Check out this piece of anti-Mormon propaganda… as far as I can tell it is factual, but just horribly biased to show Mormonism’s weird face:

Banned Mormon Cartoon

Racism and polygamy in the founding texts are nothing weird. It must be the other planets with the other Gods that so alienate the narrator.

Weirder yet, consider Scientology. I had trouble believing this was real…

An Illustrated History of Scientology

In fact, Scientology tried to keep the story confidential for quite a while, claiming that it was a trade secret, and that anyone who was heard the tale with inadequate preparation would contract pneumonia and die (if this happens to you, my bad). The story was repeatedly leaked, and there is even a recording of L. Ron Hubbard telling it. There are some odd details in there… why use H-bombs and  volcanoes? Why are they using the bombs and airplanes of the 1960’s? Aside from that, the tale involves Earth in an ancient and interstellar situation, which for some reason is more unbelievable than invisible spirits and miracles.

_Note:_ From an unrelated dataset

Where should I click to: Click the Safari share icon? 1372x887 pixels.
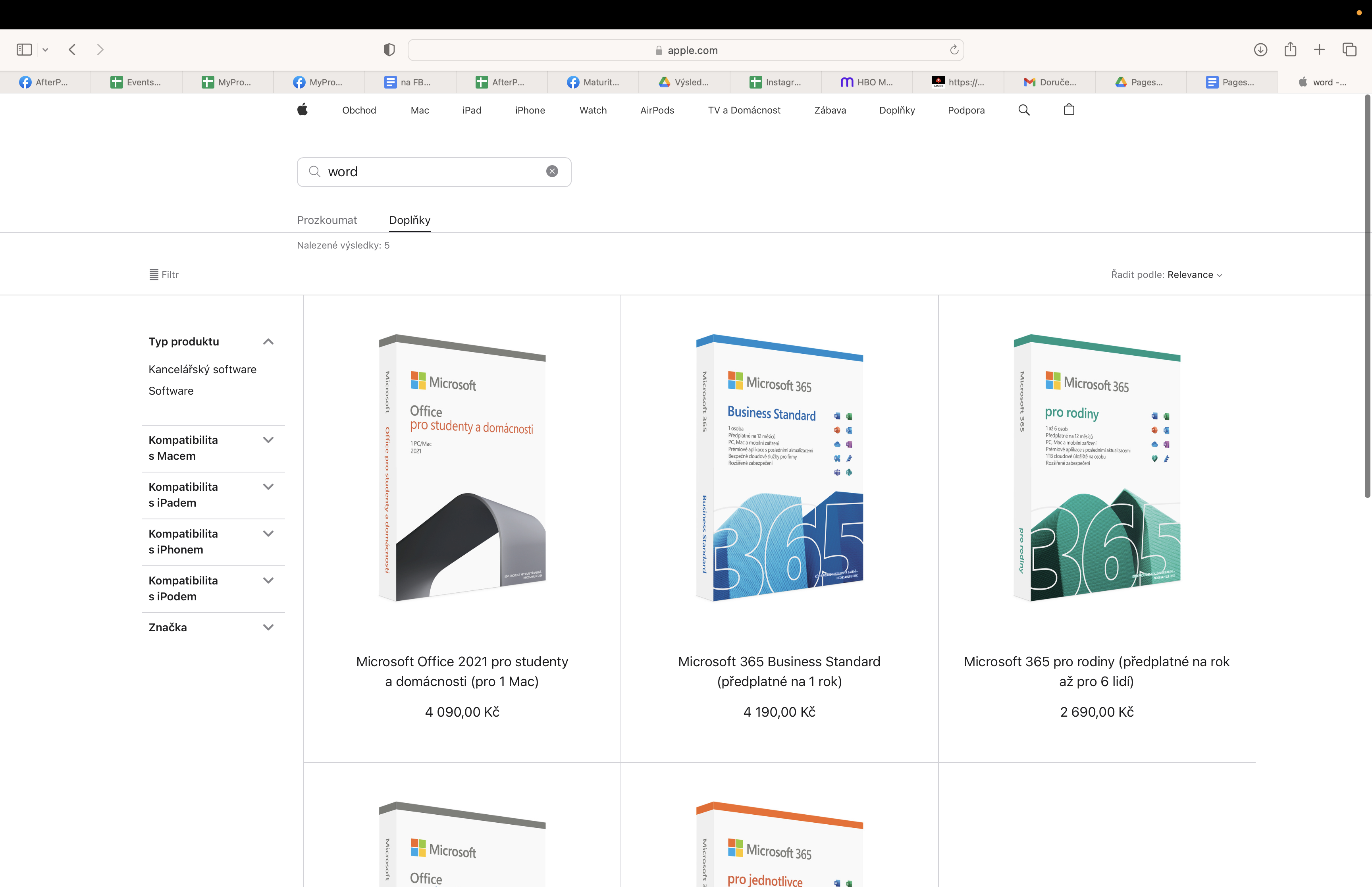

It seems likely to me, that if humankind keeps developing in a technical direction, we may eventually master the physics and technology to travel faster than the speed of light. That means that there should be alien civilizations, thousands or millions of years older than us, who mastered interstellar flight long ago. Well, a dauntless lady named Uriel once claimed to know all about it, and got busy preparing for the inevitable contact.

Uriel on The Landing

So which is more crazy — a cosmic tale of billions of years and hundreds of worlds, or a tale in which the cosmic All-Father is mostly concerned about, for example, the triumphs and defeats of one nation of Chosen People? Or perhaps the All-Father is into pushing for every last Earthling to pledge allegience to a particular long-dead Jew whose life was in no way documented while He lived. Why stop at Earthlings? — the Galactic Christians stand ready to convert the Galaxy, as soon as technical improvements make such a mission possible. I guess they’re broadening their horizons and at least acknowledging that intelligent life must exist on other planets!

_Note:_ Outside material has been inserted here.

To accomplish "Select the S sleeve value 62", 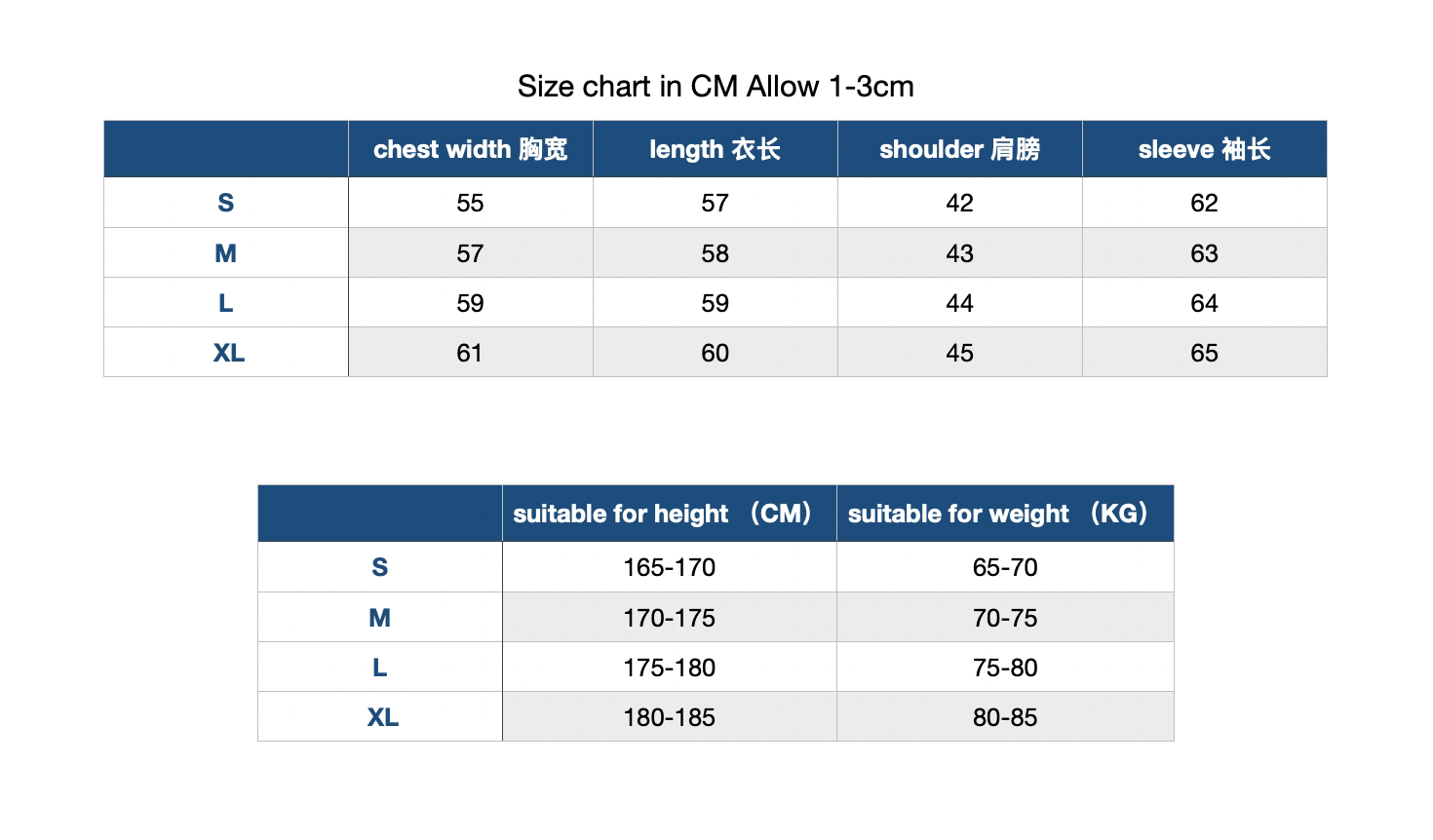I will tap(1204, 203).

It’s fun to have a laugh at the interplanetary religions — I’m not trying to be mean, it’s just that the things people do are funny. The laughter reflects on the laugher, and not just the subject matter. I think that religions of outer space make us a little uncomfortable, because they remind us that we could be clinging on to really narrow, perhaps arbitrary beliefs, in the face of a Universe teeming with unknowns.

1 Comment »

  1. It isn’t the interplanetary stuff that makes me laugh at Mormonism–it’s the fake papyri, the golden tablets, etc etc. How anyone can swallow this stuff amazes me. But then I realize, Wait! Christianity has us believing in a talking snake and a god who makes sinful creatures who then sin and he has to incarnate himself in a man so he can die to redeem the sinful creatures he himself created! So I guess “weird” is in the eye of the beholder.

    Frankly, I think we’d all be a hell of a lot better off without all this shit. Let’s hear it for evidence!